Paolo Gisondi, Camilla Dalle Vedove, Giampiero Girolomoni
Dermatology and Therapy 2014, 4 (1): 1-9
Psoriasis is a chronic inflammatory skin disease affecting about 1-3% of the general population. Moderate-to-severe psoriasis is commonly associated with various comorbidities, including psoriatic arthritis (PsA) and cardio-metabolic disorders such as obesity, hypertension, diabetes, and metabolic syndrome. There is increasing recognition that systemic inflammation accompanies severe skin disease. Abnormal innate and adaptive immune responses in the skin are involved in pathogenesis.
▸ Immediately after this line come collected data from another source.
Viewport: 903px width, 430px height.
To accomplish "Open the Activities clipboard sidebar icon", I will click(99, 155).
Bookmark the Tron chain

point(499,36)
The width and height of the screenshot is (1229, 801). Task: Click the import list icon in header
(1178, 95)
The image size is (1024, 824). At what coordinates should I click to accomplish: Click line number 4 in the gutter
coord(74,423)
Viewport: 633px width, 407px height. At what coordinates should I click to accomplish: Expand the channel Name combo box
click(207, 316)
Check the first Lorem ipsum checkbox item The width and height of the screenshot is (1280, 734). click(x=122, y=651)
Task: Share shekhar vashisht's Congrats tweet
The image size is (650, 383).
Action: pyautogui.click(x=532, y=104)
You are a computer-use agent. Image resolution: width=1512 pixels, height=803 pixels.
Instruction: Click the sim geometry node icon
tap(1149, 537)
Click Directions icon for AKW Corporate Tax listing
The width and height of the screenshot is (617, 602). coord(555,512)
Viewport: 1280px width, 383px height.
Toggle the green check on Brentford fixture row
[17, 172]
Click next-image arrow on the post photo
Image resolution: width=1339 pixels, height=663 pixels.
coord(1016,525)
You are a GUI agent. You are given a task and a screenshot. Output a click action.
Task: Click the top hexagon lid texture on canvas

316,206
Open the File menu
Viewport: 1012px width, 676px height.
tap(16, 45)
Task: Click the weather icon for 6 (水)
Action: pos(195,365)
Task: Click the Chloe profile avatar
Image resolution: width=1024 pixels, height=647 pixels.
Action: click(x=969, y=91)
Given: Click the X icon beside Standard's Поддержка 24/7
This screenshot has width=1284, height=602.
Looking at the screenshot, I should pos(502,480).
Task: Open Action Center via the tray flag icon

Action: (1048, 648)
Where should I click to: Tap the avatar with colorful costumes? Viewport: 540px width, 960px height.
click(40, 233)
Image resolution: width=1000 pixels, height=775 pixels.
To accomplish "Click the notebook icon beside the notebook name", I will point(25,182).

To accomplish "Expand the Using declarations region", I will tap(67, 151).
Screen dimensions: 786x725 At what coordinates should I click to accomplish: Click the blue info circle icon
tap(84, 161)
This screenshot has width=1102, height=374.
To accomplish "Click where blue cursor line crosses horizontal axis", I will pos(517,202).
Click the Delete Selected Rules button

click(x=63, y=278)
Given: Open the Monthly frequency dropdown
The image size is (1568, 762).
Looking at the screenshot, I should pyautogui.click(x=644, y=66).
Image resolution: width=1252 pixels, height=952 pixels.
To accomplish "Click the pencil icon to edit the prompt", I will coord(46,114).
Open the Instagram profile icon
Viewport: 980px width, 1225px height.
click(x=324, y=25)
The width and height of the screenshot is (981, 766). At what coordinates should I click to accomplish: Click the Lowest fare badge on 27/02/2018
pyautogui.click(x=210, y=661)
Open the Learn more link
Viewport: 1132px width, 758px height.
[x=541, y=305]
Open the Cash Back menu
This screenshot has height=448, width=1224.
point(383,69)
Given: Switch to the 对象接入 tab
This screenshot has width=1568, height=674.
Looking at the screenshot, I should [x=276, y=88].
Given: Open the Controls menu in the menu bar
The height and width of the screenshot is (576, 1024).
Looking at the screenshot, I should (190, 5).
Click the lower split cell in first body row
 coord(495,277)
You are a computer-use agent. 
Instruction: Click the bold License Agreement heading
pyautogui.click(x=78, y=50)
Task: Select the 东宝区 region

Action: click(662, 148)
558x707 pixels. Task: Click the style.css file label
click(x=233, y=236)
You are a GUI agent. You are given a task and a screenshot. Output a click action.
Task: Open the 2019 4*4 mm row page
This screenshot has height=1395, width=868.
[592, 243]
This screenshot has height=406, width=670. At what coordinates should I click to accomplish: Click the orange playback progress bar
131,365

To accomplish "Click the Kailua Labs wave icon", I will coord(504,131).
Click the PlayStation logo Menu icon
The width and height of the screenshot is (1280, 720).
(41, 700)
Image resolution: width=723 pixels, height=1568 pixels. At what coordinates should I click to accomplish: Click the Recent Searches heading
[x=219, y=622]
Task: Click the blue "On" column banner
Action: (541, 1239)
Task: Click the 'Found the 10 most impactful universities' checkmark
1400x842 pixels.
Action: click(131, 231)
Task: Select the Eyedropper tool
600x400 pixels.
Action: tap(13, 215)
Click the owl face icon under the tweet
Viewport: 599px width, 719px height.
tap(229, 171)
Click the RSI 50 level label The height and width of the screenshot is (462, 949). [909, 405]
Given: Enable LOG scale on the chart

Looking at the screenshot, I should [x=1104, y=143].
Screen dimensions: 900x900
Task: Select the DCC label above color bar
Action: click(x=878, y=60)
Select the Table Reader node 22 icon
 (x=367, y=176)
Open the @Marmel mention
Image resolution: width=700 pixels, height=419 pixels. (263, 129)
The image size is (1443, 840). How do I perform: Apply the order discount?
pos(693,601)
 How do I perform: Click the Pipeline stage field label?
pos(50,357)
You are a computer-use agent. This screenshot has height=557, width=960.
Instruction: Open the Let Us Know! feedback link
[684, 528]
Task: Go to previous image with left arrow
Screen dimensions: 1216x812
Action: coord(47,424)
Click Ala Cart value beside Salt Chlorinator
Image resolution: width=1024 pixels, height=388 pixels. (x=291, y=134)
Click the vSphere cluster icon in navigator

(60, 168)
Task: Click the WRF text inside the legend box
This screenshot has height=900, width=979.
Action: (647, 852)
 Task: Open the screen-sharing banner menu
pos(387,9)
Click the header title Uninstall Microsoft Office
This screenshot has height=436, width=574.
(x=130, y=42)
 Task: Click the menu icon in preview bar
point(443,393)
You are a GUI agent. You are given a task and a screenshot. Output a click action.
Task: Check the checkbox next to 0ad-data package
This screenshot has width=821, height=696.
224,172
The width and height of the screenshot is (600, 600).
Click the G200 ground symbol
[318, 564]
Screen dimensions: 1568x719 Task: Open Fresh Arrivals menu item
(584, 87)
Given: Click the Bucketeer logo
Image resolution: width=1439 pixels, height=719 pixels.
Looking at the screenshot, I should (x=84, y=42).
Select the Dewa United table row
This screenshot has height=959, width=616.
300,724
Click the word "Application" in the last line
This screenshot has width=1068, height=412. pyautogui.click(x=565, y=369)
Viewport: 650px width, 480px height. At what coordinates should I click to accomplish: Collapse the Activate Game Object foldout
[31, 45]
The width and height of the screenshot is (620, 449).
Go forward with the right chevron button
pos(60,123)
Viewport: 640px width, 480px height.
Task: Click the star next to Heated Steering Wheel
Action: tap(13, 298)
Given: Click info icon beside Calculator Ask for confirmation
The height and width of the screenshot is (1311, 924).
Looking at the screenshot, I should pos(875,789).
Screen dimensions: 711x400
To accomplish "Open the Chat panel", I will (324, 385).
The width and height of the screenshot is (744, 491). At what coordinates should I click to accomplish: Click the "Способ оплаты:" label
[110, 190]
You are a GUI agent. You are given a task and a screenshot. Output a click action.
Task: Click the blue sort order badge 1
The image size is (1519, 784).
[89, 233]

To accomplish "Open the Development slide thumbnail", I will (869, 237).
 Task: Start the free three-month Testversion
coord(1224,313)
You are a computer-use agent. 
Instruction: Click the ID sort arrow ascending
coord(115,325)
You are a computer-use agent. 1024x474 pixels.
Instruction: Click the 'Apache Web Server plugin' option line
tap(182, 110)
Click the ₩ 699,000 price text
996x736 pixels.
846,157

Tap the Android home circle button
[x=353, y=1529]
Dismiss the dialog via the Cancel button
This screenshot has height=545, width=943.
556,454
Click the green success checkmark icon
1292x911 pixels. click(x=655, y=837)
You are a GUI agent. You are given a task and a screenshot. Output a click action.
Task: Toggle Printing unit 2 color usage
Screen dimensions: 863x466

The cytokine interleukin (IL)-17A is produced by T helper 17 (Th17) cells, neutrophils, mast cells, and T cytotoxic 17 cells. IL-17 plays a key role in host defense against extracellular bacteria and fungi. IL-17A acts on keratinocytes to increase expression of chemokines involved in recruiting myeloid dendritic cells, Th17 cells, and neutrophils to the lesion site. IL-17A also induces the production of antimicrobial peptides and pro-inflammatory cytokines that, in turn, may amplify and sustain immune responses in the skin. Blocking IL-17A improved psoriasis-like pathology in experimental models, and reduction in IL-17 signaling is part of the mechanism of action of tumor necrosis factor-α blockers. Three agents neutralizing IL-17 (i.e., secukinumab and ixekizumab) or antagonizing its receptor (i.e., brodalumab) are currently being tested for efficacy and safety in the treatment of plaque psoriasis and PsA. Secukinumab is a fully human IgG1 monoclonal antibody that selectively binds and neutralizes IL-17A whose efficacy in the therapy of chronic plaque psoriasis has been demonstrated in different phase II clinical trial. No new safety signals have emerged so far.